• [HOW TO COMPLETE THIS TASK] Do any lines in the data below contain "computer"? If so, copy every one of them.

DATASET below:

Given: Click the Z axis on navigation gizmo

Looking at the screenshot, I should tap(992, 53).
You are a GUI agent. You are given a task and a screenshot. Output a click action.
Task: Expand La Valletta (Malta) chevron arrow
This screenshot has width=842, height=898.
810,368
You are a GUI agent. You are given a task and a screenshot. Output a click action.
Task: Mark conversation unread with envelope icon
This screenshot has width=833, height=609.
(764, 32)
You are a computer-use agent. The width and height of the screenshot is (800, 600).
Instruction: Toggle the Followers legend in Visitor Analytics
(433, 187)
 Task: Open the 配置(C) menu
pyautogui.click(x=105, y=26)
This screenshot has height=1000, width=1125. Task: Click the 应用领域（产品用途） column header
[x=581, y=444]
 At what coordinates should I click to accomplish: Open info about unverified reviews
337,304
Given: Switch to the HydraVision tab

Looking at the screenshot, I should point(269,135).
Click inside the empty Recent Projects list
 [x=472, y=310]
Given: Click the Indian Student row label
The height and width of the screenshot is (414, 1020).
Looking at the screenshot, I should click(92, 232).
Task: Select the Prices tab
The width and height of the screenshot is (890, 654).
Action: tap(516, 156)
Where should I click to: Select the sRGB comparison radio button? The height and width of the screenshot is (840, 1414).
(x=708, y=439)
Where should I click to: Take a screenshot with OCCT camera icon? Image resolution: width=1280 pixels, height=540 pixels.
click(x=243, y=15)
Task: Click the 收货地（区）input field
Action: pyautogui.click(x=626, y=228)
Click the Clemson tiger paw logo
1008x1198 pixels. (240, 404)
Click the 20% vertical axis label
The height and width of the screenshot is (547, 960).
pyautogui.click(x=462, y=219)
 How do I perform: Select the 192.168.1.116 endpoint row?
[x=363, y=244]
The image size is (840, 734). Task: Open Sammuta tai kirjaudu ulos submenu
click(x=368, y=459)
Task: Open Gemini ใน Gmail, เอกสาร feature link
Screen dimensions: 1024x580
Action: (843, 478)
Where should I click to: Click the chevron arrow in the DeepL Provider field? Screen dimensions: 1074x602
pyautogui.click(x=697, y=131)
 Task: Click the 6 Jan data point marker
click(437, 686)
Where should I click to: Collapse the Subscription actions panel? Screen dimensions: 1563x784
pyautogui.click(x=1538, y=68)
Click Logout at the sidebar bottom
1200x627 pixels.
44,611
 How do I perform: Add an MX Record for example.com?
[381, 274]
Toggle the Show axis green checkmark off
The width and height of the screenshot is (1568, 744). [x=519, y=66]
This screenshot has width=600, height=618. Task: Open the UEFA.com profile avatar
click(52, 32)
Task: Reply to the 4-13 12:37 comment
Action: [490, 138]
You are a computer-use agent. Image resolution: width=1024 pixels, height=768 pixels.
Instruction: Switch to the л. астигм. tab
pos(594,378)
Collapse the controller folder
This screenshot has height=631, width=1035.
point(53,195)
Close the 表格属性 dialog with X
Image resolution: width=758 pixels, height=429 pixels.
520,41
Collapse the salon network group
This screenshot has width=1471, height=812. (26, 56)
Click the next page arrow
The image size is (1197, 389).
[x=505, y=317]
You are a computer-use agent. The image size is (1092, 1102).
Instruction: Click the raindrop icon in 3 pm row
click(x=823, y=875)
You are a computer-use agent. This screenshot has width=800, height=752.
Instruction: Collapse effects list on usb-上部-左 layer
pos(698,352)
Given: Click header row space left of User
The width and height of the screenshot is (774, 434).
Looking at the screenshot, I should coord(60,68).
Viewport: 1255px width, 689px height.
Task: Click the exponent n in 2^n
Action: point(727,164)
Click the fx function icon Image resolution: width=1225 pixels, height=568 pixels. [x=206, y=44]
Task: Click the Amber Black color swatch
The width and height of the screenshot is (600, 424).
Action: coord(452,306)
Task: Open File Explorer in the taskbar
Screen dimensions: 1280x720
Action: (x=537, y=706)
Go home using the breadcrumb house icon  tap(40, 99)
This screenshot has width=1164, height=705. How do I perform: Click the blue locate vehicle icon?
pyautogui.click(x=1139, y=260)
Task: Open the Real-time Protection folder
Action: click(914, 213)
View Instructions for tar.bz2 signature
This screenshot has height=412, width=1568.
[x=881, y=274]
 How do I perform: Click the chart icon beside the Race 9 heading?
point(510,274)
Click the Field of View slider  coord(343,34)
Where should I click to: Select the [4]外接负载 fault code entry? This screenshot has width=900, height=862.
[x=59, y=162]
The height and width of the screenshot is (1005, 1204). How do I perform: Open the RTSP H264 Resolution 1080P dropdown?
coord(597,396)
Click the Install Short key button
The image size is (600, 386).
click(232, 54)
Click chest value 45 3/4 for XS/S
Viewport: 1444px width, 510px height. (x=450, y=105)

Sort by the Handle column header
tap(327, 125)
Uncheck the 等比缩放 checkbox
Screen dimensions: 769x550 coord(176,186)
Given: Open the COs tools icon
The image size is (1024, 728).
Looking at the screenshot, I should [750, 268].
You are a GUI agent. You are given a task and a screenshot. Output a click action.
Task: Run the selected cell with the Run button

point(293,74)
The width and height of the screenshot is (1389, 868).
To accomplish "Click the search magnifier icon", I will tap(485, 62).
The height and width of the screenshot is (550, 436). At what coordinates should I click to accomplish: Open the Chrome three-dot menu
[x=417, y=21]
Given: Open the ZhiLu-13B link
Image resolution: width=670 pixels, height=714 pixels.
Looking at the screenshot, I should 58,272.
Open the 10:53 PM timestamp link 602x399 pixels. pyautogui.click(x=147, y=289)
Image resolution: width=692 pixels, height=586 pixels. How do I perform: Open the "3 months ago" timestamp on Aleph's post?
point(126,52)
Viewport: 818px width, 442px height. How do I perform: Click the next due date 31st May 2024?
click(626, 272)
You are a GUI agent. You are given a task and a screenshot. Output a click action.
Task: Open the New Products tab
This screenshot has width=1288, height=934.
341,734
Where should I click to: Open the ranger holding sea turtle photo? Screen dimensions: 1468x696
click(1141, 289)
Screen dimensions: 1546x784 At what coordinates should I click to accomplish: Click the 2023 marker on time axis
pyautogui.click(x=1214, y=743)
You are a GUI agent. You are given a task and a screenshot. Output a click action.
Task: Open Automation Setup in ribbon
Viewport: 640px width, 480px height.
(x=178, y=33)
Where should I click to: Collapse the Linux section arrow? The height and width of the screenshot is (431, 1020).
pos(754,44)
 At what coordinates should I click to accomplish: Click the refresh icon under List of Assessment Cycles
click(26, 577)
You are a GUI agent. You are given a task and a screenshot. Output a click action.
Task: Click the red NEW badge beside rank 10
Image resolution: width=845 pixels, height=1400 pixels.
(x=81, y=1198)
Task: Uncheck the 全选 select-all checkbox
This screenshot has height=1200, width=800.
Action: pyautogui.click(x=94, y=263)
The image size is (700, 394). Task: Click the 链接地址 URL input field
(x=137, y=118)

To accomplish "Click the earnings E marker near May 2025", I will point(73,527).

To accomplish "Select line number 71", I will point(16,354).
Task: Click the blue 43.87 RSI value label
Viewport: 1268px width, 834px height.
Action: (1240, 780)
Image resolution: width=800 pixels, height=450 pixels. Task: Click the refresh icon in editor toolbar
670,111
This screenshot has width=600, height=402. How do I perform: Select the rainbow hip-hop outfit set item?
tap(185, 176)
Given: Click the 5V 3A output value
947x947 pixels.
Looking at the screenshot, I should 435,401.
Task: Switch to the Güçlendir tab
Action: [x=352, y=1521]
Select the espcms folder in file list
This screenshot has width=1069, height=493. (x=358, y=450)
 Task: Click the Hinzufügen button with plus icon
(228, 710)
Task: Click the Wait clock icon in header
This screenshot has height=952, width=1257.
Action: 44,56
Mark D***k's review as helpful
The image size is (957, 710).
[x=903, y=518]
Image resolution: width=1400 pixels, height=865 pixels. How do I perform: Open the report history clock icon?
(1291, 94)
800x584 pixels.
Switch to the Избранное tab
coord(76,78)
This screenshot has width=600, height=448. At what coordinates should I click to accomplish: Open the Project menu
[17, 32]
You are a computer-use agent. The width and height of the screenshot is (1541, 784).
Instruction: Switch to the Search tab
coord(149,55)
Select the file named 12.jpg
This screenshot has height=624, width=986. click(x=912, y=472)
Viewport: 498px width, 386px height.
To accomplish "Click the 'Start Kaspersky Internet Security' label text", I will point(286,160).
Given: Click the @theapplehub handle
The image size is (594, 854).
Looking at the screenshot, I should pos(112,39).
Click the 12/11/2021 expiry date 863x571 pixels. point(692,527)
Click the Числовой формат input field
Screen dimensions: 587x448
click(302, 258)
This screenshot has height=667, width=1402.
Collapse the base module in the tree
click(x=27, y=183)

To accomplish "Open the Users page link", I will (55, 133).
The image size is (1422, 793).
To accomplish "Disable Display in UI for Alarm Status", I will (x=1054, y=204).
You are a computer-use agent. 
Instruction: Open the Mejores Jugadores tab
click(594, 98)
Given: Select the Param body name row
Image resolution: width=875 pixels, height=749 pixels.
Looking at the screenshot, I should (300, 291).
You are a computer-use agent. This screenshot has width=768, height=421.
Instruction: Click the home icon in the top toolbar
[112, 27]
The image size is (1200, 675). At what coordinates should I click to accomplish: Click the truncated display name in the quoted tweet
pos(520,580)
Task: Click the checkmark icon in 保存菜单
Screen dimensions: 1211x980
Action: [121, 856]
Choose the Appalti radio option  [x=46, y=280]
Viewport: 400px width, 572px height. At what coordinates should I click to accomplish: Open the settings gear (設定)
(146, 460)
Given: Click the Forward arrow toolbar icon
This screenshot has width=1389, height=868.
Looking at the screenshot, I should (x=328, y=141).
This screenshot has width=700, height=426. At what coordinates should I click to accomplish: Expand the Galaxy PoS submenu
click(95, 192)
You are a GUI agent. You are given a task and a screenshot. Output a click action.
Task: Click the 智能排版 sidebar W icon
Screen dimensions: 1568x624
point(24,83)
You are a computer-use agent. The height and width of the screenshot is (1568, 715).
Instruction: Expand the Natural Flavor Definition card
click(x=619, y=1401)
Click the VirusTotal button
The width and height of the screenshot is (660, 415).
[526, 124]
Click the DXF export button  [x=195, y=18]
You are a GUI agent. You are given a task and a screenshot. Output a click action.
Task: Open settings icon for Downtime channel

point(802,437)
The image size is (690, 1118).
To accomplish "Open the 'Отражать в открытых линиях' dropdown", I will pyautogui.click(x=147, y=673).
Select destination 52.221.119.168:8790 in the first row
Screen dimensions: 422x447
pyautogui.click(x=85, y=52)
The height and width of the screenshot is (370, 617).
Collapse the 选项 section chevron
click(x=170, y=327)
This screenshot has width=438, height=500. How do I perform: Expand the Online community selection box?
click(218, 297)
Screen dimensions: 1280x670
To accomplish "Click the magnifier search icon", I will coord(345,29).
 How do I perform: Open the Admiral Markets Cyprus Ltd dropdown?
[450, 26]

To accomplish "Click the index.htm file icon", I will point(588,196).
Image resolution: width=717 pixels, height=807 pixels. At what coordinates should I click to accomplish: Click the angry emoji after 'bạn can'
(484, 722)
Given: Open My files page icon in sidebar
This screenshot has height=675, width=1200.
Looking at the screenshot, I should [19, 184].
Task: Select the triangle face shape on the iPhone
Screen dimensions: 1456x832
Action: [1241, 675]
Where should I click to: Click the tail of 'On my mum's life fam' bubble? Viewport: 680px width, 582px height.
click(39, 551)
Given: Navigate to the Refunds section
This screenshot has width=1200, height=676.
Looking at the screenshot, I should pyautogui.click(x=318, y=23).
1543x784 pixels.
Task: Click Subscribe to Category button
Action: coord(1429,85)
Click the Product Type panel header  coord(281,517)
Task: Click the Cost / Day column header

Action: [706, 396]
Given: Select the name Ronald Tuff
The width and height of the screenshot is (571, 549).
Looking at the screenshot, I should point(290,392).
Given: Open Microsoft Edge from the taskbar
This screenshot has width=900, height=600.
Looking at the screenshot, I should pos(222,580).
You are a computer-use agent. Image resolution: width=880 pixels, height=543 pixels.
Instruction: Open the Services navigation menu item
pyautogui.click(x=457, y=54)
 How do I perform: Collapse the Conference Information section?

End of DATASET.

• [TASK RESULT]
You are a computer-use agent. The width and height of the screenshot is (800, 600).
You are a computer-use agent. Image resolution: width=1024 pixels, height=768 pixels.
You are a computer-use agent. The image size is (1092, 1102).
You are a computer-use agent. This screenshot has width=800, height=752.
You are a computer-use agent. The width and height of the screenshot is (1541, 784).
You are a computer-use agent. 
You are a computer-use agent. This screenshot has width=768, height=421.
You are a computer-use agent. The height and width of the screenshot is (1568, 715).
You are a computer-use agent. Image resolution: width=880 pixels, height=543 pixels.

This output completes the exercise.